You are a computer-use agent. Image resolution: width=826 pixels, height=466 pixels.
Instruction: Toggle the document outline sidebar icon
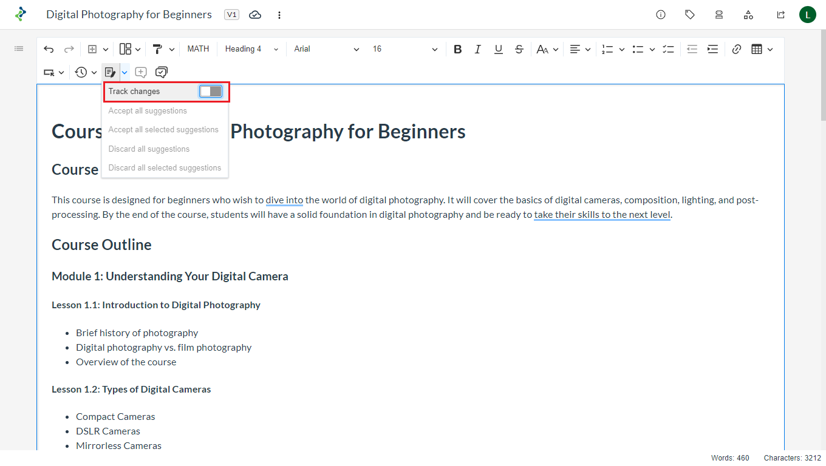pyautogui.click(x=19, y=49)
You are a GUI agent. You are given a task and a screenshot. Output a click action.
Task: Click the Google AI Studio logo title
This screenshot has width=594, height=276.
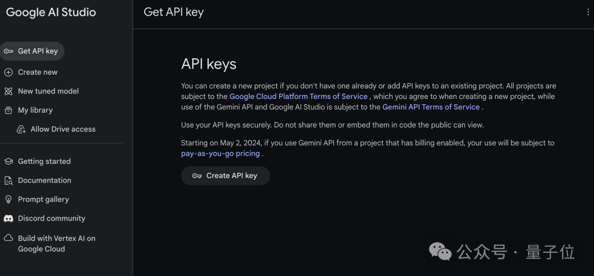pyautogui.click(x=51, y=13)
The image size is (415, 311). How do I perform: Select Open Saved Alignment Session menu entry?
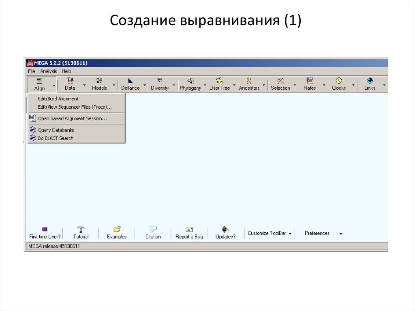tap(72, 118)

^^^^

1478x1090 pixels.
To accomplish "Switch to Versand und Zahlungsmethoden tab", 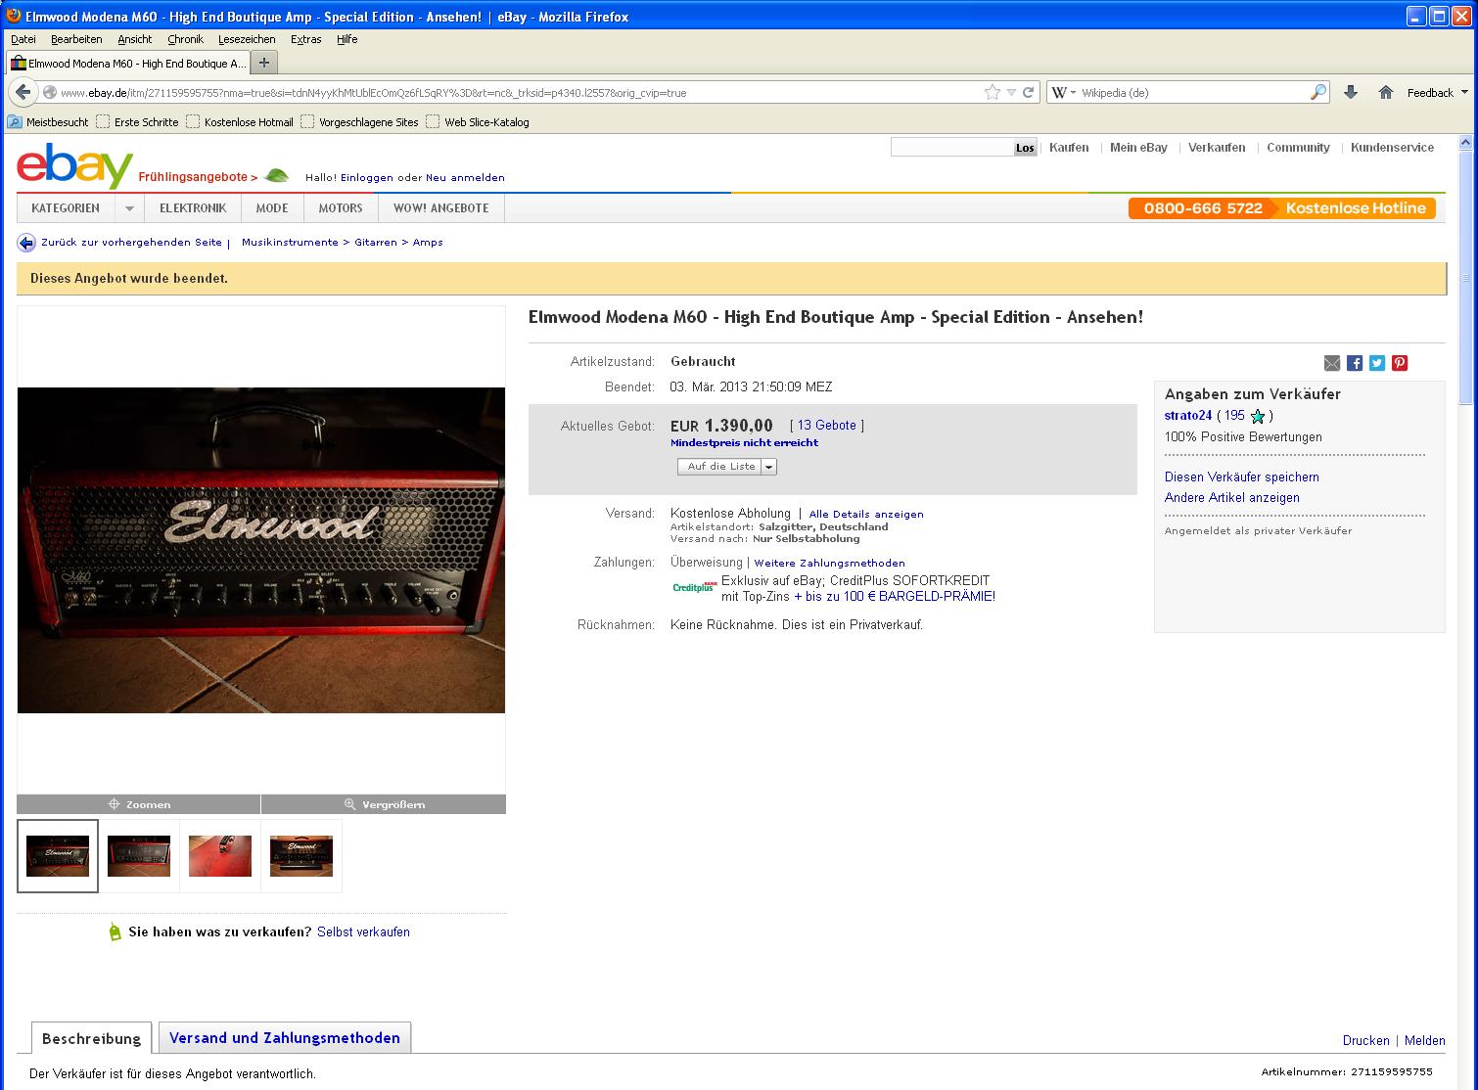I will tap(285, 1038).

^^^^

Within the listing above, filter for lines holding the string "pixels" and copy each one.

You are a computer-use agent. Image resolution: width=826 pixels, height=466 pixels.
1478x1090 pixels.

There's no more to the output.